Ok, in the interest of getting closer to an adversary model, let's first start with enumerating the properties the proposals below provide. Properties #1-5 have parenthesis at the end of them. When the condition in parenthesis is met for property #N, we'll call that "strong #N".
1. Hidden service use can't push you over to an unused guard (at all). 2. Hidden service use can't influence your choice of guard (at all). 3. Exits and websites can't push you over to an unused guard (at all) 4. DoS/Guard node downtime signals are rare (absent) 5. Nodes are not reused for Guard and Exit positions ("any" positions) 6. Information about the guard(s) does not leak to the website/RP (at all). 7. Relays in the same family can't be forced to correlate Exit traffic.
Roger's proposal:
- Remove /16 and family path restrictions between guard and last hop
- Optionally, dir auths don't give you Guard if you're an Exit
- Use first guard but pad to backup guard so the switch isn't as obvious
- First and backup guard are chosen in different /16's and different families
Depending on how good the padding is, this proposal maybe-provides: 1. Hidden service use can't push you over to an unused guard (at all). 3. Exits and websites can't push you over to an unused guard (at all)

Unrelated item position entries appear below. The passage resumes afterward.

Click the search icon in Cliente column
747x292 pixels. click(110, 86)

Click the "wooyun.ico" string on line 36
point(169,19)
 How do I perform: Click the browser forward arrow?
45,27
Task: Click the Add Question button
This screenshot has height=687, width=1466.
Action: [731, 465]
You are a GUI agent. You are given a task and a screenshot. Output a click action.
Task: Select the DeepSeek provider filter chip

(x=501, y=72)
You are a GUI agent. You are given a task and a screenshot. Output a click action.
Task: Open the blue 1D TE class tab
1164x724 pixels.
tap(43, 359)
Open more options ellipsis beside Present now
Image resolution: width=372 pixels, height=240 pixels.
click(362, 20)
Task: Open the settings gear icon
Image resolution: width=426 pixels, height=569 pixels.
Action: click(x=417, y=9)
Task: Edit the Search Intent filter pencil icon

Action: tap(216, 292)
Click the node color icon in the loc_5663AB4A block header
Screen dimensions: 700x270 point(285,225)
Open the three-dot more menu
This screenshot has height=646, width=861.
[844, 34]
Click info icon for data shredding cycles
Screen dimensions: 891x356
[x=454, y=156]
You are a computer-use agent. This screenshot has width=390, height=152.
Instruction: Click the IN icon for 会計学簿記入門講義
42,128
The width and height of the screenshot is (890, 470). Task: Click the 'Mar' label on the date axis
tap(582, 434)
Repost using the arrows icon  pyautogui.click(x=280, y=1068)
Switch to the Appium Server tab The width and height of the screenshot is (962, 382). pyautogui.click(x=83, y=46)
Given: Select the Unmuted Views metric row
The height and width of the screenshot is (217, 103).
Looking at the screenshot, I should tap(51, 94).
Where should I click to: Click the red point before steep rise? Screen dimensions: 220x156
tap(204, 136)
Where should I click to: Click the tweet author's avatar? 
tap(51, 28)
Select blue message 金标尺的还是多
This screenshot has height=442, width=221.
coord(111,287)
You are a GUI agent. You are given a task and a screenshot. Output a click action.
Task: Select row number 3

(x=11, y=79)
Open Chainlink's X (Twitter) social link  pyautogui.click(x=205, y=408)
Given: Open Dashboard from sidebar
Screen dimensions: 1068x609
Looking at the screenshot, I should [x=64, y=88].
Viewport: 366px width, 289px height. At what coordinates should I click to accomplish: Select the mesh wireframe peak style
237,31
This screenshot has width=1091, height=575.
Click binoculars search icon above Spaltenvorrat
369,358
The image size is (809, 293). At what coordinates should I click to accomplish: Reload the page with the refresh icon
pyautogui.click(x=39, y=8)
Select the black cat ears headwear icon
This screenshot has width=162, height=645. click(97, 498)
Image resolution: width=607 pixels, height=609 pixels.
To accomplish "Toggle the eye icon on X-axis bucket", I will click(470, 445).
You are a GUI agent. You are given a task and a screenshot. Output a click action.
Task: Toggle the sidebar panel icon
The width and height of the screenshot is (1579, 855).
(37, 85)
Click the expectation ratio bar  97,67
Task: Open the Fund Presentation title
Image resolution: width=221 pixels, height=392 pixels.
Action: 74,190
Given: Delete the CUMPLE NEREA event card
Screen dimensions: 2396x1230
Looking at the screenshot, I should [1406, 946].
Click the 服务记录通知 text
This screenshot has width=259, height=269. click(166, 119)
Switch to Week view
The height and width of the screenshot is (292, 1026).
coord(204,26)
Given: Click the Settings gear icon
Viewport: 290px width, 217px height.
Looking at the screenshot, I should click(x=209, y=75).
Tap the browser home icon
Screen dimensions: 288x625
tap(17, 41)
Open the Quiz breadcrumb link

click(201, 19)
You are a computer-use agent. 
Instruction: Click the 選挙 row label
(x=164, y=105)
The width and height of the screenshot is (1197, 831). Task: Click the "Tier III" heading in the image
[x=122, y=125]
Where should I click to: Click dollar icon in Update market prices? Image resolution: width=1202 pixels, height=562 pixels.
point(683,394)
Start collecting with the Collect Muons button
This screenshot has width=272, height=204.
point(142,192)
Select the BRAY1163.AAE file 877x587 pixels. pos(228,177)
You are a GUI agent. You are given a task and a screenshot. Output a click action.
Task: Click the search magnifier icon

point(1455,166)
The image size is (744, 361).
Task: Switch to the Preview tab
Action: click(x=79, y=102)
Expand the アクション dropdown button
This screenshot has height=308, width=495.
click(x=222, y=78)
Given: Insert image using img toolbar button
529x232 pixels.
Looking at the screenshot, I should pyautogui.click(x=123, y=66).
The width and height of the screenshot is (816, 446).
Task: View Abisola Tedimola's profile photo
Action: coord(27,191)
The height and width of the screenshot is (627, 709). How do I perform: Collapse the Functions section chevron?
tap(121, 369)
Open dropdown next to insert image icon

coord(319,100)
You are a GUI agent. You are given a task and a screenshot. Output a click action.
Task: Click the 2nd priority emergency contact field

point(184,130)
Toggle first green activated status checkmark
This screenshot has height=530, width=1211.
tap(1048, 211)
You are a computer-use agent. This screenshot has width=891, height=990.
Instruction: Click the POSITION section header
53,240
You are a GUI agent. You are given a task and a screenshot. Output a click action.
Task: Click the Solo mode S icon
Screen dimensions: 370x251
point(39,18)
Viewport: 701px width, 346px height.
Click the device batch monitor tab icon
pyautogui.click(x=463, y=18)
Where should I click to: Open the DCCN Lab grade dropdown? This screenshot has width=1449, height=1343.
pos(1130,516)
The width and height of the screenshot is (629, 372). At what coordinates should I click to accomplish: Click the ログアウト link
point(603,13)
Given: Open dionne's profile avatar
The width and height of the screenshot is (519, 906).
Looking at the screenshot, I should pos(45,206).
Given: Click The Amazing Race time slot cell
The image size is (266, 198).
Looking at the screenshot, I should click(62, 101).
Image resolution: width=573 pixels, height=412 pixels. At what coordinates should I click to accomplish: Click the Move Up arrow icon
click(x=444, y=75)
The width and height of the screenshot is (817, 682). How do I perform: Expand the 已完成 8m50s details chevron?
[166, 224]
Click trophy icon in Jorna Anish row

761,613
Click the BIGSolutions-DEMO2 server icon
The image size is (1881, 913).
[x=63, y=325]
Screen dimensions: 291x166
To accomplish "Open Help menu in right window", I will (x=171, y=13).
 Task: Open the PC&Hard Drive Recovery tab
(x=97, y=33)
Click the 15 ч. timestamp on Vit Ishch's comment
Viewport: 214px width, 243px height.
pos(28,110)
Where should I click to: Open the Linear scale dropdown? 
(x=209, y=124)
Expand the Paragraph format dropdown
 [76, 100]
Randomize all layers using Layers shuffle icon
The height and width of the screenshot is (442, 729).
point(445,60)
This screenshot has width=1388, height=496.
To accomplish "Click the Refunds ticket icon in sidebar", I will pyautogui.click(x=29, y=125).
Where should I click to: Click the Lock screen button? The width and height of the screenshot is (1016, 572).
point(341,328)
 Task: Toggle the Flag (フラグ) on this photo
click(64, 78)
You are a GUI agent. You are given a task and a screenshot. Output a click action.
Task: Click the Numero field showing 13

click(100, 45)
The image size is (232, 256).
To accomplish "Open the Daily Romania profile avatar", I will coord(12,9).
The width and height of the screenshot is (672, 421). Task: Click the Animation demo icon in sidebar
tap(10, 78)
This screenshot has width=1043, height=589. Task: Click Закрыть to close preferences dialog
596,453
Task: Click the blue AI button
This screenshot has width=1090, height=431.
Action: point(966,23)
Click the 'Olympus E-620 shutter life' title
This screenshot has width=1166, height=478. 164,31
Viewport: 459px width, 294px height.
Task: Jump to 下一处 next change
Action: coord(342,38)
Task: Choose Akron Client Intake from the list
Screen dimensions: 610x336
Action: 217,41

Depending on how good the detection mechanism is: 4. DoS/Guard node downtime signals are much more rare (absent)
It provides strong: 5. Nodes are not reused for Guard and Exit positions ("any" positions)
It provides: 7. Relays in the same family can't be forced to correlate Exit traffic.
It does not provide: 2. Hidden service use can't influence your choice of guard (at all). 6. Information about the guard(s) does not leak to the website/RP (at all).
asn proposal: * Allow "same node, same /16, same family" between guard and last hop. If it's a 3-hop circ (A - B - A), extend it to a 4-hop circ (A - B - C - A). * Switch to two primary guards; and revisit prop#271 as needed to make this possible and good.
This proposal provides strong: 1. Hidden service use can't push you over to an unused guard (at all). 2. Hidden service use can't influence your choice of guard (at all). 3. Exits and websites can't push you over to an unused guard (at all)
If we fix prop#271's downtime detection for the two primaries, it provides: 4. DoS/Guard node downtime signals are rare (absent)
If the client chooses its primary guards from the same /16 or family, it does not provide #6 (since the hop before the RP won't ever be in that family): 6. Information about the guard(s) does not leak to the website/RP (at all).
It does not provide: 5. Nodes are not reused for Guard and Exit positions ("any" positions) 7. Relays in the same family can't be forced to correlate Exit traffic.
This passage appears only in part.